▶ _ACTIVITY_:
Each line in these records that contains "column" counts once. Give the number only.

Start of RECORDED INFORMATION

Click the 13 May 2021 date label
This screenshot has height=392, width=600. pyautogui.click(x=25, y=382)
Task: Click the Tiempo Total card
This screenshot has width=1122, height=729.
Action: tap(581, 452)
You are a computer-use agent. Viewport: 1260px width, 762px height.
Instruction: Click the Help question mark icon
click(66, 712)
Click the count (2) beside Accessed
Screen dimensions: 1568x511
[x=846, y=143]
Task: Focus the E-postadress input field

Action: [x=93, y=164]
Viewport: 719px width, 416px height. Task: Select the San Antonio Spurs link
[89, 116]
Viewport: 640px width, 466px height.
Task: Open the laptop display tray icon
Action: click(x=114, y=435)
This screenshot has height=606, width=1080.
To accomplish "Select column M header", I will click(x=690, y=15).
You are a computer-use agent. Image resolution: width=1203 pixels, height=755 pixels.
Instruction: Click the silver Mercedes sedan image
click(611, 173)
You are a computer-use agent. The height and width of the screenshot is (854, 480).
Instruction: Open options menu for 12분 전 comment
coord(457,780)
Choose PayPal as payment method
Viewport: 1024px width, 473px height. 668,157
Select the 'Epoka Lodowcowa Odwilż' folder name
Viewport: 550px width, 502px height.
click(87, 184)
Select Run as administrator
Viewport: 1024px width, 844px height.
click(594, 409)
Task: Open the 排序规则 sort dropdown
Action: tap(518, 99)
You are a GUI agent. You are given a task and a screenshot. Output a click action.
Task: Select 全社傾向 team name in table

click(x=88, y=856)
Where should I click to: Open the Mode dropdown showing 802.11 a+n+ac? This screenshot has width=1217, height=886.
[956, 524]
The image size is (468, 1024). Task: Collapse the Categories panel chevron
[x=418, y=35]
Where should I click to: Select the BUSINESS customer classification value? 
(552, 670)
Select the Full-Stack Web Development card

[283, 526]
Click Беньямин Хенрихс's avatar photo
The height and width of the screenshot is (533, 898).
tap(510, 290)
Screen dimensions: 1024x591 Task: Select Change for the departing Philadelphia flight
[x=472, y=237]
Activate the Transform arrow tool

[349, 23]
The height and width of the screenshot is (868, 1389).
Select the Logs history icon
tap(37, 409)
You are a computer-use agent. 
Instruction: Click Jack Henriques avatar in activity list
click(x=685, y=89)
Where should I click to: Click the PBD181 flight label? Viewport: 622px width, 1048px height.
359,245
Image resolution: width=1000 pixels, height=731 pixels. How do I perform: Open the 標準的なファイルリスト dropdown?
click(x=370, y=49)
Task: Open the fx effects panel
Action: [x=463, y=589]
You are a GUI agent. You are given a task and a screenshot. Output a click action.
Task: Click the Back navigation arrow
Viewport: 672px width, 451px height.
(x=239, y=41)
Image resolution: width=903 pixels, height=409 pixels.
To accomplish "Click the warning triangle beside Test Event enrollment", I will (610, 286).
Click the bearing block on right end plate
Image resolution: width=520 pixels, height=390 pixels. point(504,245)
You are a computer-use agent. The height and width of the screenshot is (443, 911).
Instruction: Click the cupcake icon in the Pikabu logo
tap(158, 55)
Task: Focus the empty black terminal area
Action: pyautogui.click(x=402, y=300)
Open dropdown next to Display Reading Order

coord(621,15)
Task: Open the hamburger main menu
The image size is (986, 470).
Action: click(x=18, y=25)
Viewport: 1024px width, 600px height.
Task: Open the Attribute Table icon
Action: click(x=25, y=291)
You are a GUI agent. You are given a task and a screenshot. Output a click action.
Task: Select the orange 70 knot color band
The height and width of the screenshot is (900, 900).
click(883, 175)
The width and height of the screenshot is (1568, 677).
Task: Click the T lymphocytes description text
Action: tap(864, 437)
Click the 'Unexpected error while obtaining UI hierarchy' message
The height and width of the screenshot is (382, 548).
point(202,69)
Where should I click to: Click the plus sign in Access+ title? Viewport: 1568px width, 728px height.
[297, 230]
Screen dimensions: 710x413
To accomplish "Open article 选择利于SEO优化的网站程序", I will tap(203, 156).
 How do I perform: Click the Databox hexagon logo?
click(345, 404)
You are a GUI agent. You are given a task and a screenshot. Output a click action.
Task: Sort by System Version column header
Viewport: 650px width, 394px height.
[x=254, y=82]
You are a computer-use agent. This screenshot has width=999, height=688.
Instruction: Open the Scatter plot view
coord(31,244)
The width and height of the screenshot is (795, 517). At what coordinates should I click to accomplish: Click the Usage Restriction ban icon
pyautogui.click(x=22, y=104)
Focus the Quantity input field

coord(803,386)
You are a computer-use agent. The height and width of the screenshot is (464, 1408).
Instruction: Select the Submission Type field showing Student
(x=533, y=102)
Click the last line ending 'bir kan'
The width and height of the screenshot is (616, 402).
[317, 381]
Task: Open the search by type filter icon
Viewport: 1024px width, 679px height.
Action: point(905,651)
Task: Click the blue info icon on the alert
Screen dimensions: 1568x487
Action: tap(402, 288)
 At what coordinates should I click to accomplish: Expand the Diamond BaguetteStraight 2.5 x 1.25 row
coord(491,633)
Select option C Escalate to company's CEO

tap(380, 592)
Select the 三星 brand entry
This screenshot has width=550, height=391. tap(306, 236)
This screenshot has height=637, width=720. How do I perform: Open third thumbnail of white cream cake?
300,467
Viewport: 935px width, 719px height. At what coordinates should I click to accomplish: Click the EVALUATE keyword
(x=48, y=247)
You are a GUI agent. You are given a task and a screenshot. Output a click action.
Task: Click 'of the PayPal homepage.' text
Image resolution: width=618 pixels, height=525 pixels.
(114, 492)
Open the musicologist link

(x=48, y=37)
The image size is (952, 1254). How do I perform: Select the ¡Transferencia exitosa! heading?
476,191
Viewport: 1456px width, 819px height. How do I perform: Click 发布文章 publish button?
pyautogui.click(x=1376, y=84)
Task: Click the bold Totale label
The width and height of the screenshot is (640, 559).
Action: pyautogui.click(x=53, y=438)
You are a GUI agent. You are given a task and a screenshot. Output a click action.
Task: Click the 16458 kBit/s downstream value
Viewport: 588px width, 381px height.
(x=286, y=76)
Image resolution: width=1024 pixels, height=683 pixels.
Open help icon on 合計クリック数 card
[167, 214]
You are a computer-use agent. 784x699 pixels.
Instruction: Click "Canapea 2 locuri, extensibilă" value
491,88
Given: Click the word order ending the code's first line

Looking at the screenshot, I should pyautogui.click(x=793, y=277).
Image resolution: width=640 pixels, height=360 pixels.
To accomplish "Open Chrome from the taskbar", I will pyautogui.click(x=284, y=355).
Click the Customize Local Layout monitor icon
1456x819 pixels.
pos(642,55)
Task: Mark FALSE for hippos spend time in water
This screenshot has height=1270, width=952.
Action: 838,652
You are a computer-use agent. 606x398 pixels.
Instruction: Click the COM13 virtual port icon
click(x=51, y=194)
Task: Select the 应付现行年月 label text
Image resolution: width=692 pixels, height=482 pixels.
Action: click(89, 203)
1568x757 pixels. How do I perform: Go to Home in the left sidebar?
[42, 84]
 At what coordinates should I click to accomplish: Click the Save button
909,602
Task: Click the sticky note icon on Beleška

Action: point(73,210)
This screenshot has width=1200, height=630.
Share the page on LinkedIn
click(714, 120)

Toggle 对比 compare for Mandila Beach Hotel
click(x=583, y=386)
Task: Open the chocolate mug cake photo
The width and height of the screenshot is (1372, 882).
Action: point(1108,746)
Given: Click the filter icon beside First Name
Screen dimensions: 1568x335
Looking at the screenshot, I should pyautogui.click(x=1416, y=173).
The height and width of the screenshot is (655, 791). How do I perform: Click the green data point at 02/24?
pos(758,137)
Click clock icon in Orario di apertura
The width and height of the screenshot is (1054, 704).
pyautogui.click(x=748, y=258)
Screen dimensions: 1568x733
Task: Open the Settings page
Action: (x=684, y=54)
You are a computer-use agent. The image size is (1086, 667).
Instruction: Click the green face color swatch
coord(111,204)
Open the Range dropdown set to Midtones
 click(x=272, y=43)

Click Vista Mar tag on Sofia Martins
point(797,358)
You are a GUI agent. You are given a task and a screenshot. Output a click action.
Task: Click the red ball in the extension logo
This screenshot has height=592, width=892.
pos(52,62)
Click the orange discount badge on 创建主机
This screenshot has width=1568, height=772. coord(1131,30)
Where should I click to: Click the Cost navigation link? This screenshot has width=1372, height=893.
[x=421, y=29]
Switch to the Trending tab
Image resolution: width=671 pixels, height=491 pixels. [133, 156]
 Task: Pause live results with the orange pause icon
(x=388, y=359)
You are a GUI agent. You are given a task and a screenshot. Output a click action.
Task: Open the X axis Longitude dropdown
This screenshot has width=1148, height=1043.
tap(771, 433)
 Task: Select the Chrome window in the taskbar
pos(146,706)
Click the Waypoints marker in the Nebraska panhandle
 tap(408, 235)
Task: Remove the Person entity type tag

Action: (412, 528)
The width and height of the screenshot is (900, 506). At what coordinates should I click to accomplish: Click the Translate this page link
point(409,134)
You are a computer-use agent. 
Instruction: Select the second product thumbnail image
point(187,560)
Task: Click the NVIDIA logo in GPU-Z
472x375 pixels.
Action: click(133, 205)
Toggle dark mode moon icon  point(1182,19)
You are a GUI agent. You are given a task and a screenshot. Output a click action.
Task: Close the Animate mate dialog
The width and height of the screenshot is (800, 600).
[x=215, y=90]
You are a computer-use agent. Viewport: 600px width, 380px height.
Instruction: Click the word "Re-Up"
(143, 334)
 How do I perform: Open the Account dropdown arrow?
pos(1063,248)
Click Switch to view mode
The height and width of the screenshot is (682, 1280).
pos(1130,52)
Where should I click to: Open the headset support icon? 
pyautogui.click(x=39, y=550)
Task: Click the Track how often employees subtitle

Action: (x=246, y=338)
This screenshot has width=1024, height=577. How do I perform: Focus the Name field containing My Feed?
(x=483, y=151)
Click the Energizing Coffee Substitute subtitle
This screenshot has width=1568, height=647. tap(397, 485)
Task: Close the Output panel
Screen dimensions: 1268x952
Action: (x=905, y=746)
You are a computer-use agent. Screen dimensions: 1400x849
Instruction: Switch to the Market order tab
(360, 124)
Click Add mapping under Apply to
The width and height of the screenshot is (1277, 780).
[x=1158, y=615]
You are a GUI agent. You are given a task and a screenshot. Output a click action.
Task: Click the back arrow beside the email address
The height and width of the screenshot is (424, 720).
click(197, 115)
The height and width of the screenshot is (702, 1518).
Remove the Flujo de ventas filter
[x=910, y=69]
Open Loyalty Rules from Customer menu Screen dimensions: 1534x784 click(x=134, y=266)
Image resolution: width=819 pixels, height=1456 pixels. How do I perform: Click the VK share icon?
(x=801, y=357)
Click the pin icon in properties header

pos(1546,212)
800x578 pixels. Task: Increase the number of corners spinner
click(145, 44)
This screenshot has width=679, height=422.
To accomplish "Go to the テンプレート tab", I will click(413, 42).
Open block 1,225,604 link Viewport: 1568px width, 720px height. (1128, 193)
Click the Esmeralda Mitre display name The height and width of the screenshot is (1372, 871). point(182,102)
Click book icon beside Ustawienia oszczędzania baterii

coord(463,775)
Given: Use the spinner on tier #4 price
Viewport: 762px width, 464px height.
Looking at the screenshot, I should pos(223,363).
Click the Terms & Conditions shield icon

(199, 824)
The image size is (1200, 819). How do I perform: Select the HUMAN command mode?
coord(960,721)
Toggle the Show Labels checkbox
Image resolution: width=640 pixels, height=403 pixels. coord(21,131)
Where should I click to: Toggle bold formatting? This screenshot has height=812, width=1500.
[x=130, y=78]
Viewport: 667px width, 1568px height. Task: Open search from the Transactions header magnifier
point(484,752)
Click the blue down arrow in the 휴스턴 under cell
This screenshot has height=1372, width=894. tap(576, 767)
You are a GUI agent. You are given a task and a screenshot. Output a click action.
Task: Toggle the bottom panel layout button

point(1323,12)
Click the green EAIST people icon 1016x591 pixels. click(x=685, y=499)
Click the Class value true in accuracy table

End of RECORDED INFORMATION

▶ _RESULT_:
2